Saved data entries

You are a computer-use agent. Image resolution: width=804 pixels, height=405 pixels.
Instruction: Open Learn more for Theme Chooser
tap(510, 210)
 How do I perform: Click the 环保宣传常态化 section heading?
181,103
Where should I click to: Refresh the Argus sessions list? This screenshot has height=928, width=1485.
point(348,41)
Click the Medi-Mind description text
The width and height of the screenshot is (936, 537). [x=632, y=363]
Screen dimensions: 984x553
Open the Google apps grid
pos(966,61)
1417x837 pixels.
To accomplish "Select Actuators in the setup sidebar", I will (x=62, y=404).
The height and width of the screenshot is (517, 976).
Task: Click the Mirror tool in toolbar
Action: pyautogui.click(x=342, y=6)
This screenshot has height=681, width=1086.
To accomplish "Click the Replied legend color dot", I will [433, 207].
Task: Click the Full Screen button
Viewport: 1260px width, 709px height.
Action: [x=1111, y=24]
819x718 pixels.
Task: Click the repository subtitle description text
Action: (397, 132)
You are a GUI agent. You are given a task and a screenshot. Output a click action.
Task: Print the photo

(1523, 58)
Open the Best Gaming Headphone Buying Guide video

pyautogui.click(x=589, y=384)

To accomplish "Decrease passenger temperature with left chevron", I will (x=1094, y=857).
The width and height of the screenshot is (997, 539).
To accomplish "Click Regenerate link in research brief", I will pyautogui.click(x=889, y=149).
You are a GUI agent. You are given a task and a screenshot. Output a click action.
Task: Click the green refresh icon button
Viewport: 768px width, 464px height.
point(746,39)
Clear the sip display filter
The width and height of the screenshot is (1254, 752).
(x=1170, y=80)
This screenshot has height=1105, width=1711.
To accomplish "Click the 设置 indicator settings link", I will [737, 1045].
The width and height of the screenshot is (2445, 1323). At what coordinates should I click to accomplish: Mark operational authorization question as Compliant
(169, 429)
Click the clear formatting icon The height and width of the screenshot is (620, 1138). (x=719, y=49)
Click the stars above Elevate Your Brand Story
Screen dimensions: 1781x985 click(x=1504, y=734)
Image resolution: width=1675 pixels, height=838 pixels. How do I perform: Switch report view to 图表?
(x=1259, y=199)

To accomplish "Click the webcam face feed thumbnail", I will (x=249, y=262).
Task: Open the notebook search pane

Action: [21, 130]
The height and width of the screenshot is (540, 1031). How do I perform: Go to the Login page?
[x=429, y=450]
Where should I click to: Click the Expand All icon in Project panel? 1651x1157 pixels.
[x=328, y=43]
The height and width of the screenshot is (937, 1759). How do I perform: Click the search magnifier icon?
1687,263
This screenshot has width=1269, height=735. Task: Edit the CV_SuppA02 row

◆ YOUR GOAL ◆
Go through the entries above and copy each line with "link" in it.

◆ ANSWER AREA ◆
To accomplish "Click Regenerate link in research brief", I will pyautogui.click(x=889, y=149).
To accomplish "Click the 设置 indicator settings link", I will [737, 1045].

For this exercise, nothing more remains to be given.